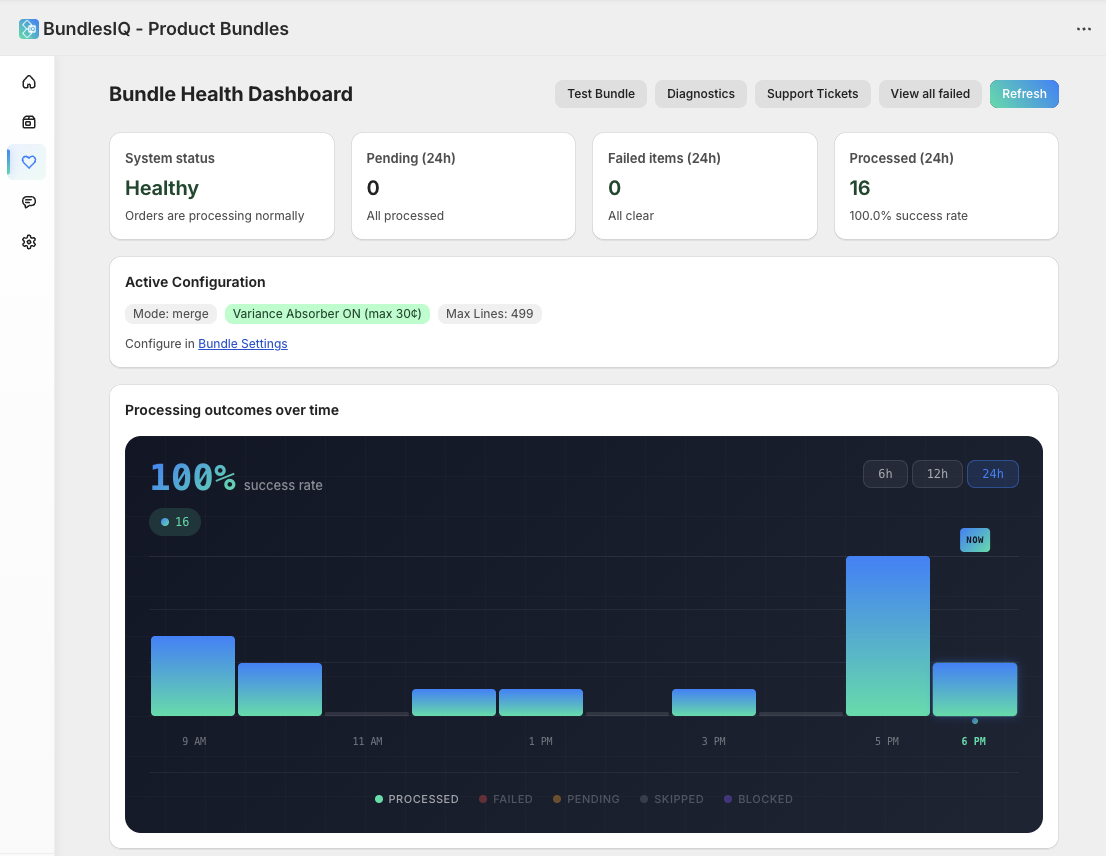This screenshot has width=1106, height=856.
Task: Select the home icon in the sidebar
Action: coord(29,81)
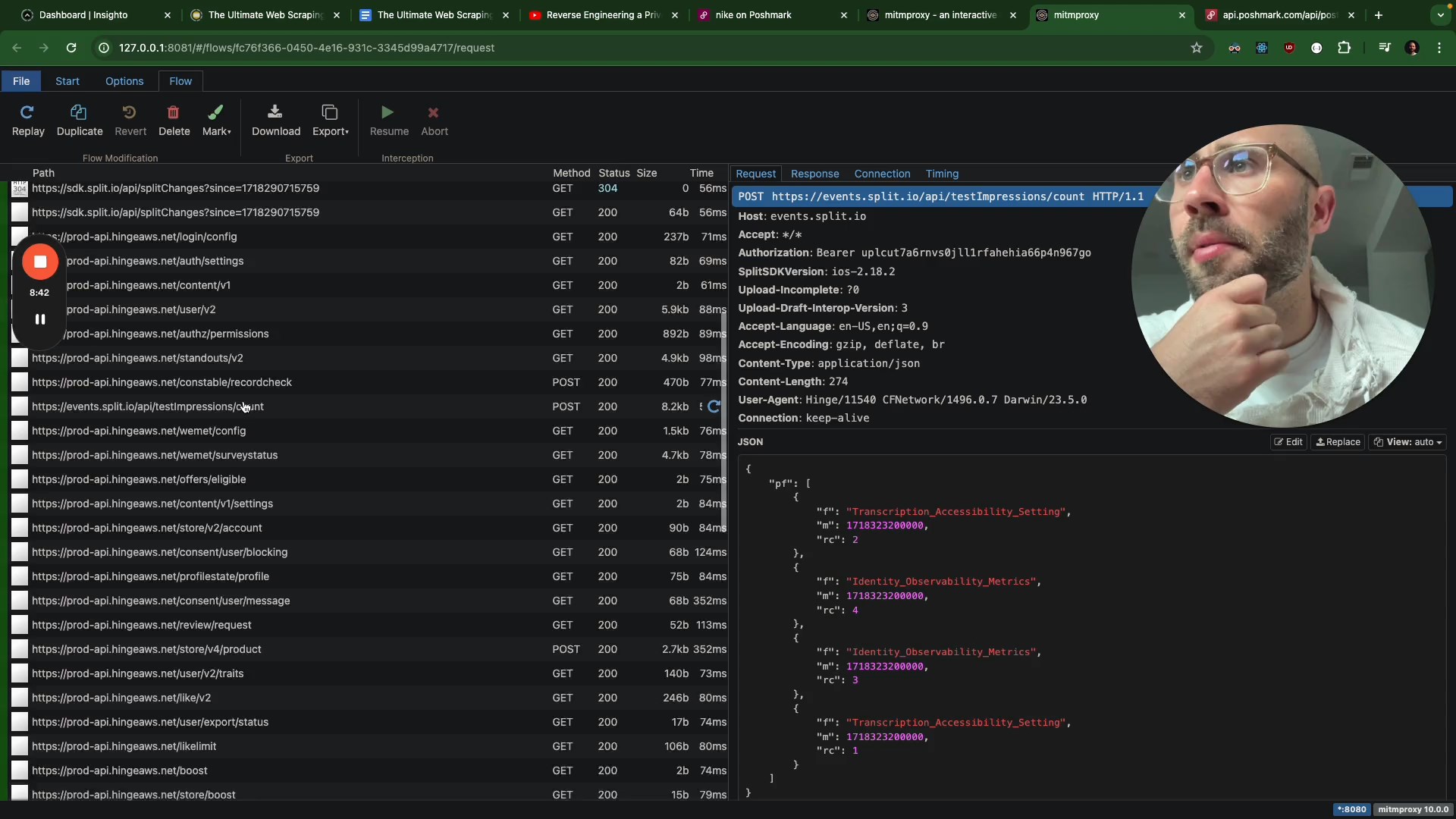Click the Revert flow icon
This screenshot has height=819, width=1456.
130,113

☆ ☆ ☆ ☆ ☆

## Set problem
Return the lines above word for word, leaving out the pictures.

## The solution
This screenshot has width=1106, height=856.
Task: Select the home icon in the sidebar
Action: coord(29,81)
Click the Revert flow icon
This screenshot has height=819, width=1456.
130,113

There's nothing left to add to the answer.